The design and layout of single-use tubing is extremely important, and often overlooked, E&C experts say. This is true in cleanrooms, which require a large amount of hygienic piping, says McNeill. “Connecting sterile connectors is not as easy as it seems.”

“Understanding the process and equipment interactions is the key to success,” says Miles. “Having detailed conversations with the operators and equipment suppliers upfront will prove to be a valuable investment.”

In general, says McNeill, designs must be simpler and, by definition, more mobile than traditional layouts. For fluid transfer, three-fourths of the process fluid will be in tubing, driven by peristaltic pumps. These pumps are slow and can have operating issues. “Without proper planning you can end up with piping spaghetti,” he says.

Single-use systems also pose challenges in plants that are being built in developing markets, Chatterjee says. “As you move through the process chain, and to sterile environments, you have this juxtaposition of equipment capability and operator performance. Single use puts much more pressure on the operator.”

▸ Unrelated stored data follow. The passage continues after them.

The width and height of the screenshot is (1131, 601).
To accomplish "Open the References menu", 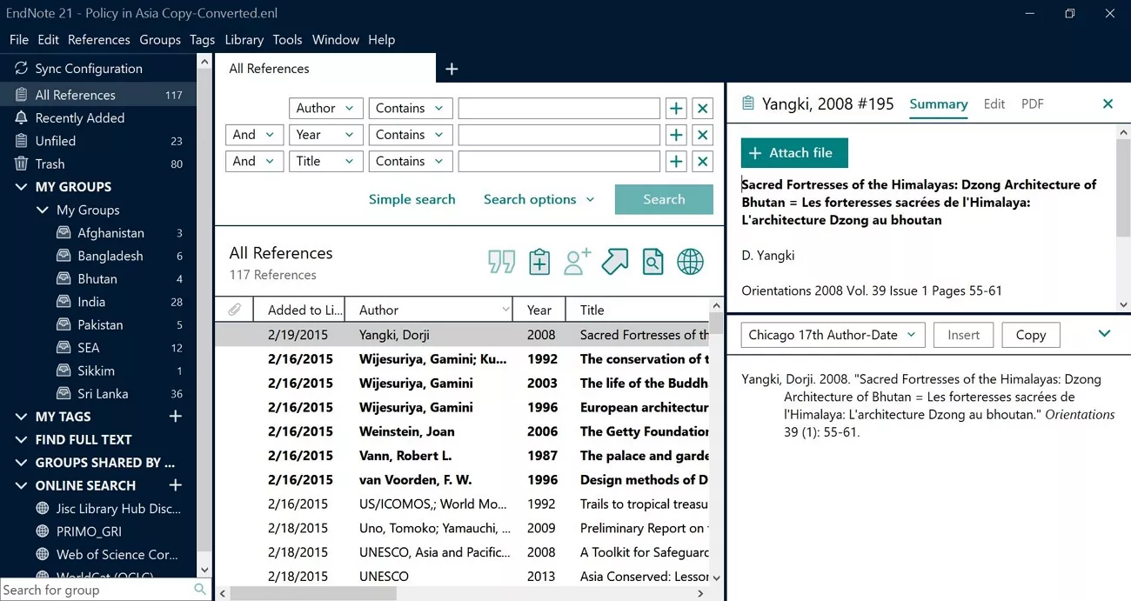I will point(98,39).
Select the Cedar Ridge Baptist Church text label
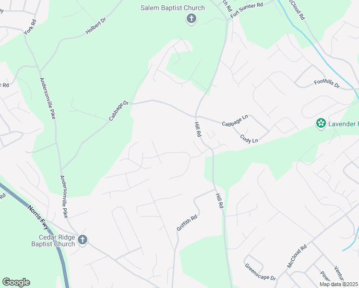The height and width of the screenshot is (288, 359). pyautogui.click(x=53, y=240)
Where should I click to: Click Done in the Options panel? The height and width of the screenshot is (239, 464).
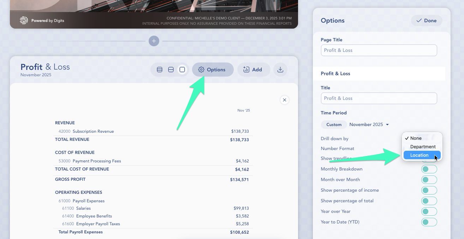(427, 20)
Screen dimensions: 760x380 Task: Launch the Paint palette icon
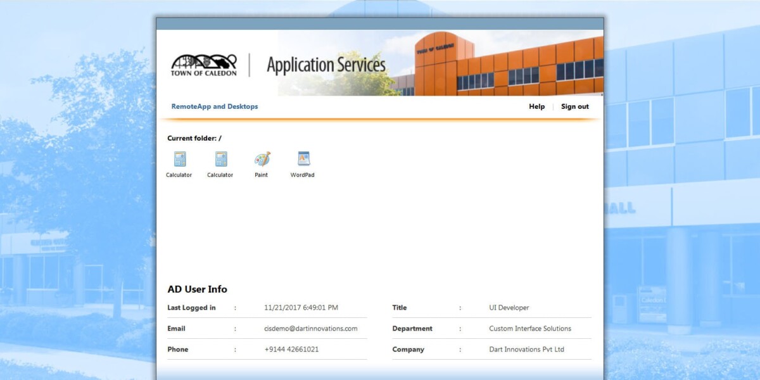click(262, 159)
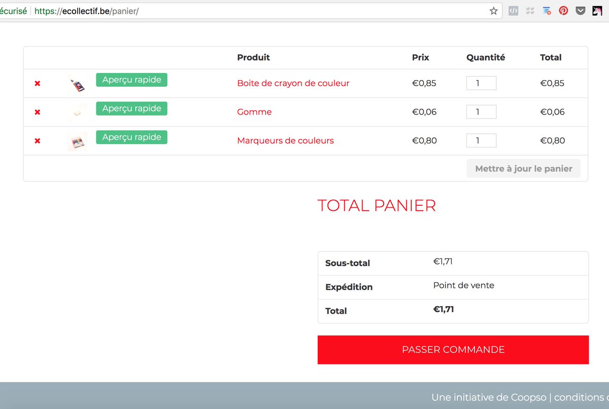Image resolution: width=609 pixels, height=409 pixels.
Task: Remove Boite de crayon de couleur with red X
Action: pos(37,84)
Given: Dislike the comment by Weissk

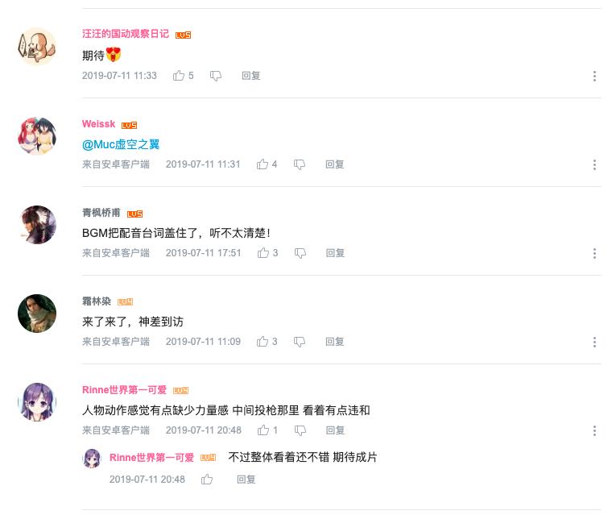Looking at the screenshot, I should 300,164.
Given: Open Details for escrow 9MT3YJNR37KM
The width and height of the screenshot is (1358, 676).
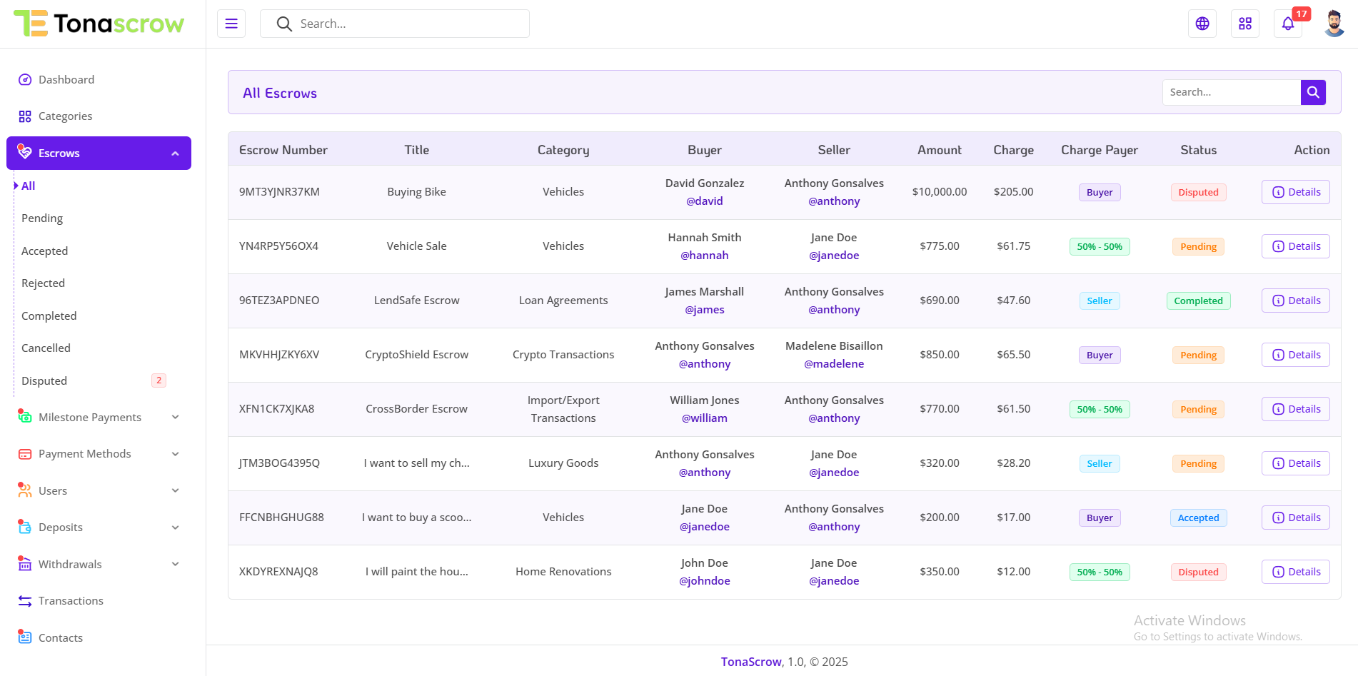Looking at the screenshot, I should 1295,192.
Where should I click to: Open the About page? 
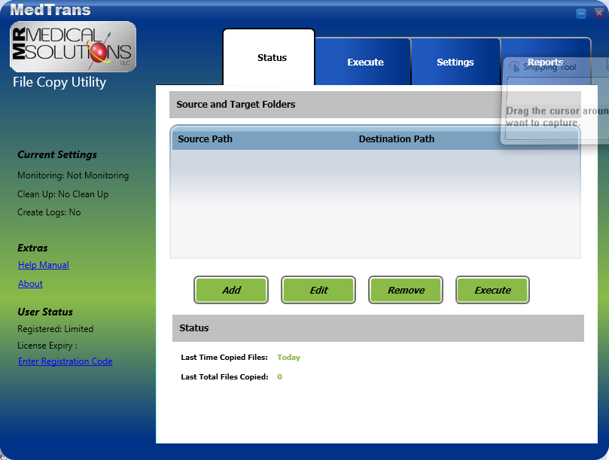30,284
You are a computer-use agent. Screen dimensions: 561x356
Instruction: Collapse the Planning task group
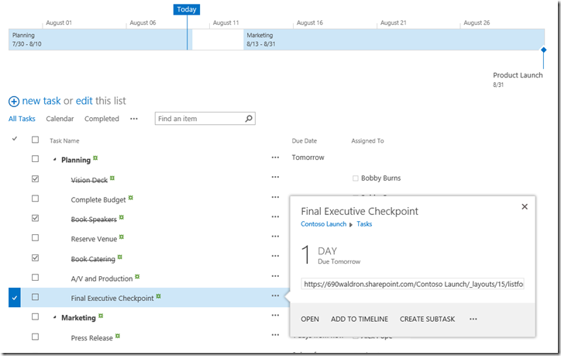(54, 160)
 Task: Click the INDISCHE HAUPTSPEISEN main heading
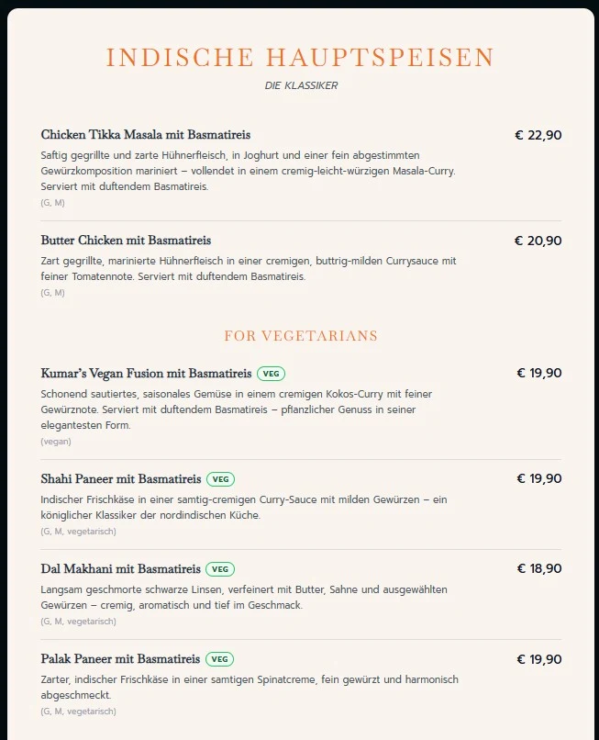point(300,58)
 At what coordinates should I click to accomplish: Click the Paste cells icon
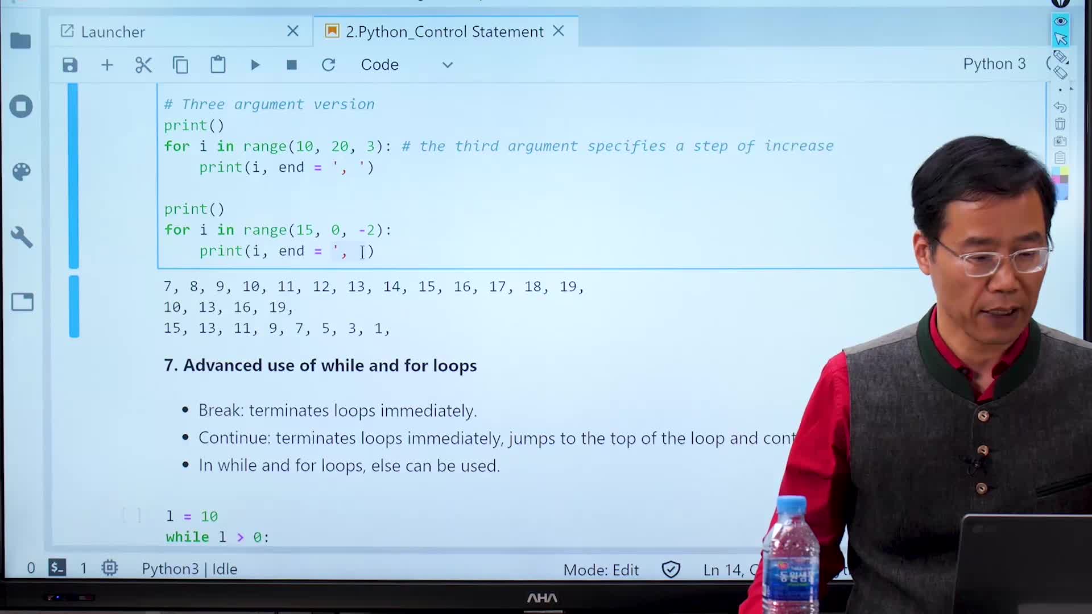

In China, he says, in regions around major urban centers, there is a large, skilled workforce familiar with bioprocessing needs. But when you move out to the more rural areas, that skilled labor pool is limited.

In addition, Chatterjee says, the larger size of some of the single-use bags poses technical and operational challenges.

“If you’re doing cell culture in a CMO-based facility, you may have two different products going through from cell packing to inoculant in parallel, with separate process streams,” he explains. “One can be in process, one can be staged. More often than not, if you’re using a single-use design at the end of the cell culture harvest function, that product can be bulked and staged for the purification process in the room, but what happens if those bags leak?” It becomes more of a question of supplier capability and risk management, he says.

In general, operator and overall workforce skills should be considered closely during initial design stages, Chatterjee says. “Do a mistake-proofing exercise when you get to the process design and marry that with risk management tool assessment. The goal is: How can we design it so we can’t fail.”

Pharmatech designed one single-use facility with different connectors, and used color coding and secondary reinforcement. Within the facility, zones were in different colors so operators had reinforcement, and it was easy for them to do the right thing.

“In any facility, you’ll always have the issue of process sequence, and that’s more difficult to engineer into the process,” Chatterjee says. “That’s what you give up when you move to single use. You can’t automate everything.” 

This article was published in the January 2013 issue of Pharmaceutical Manufacturing.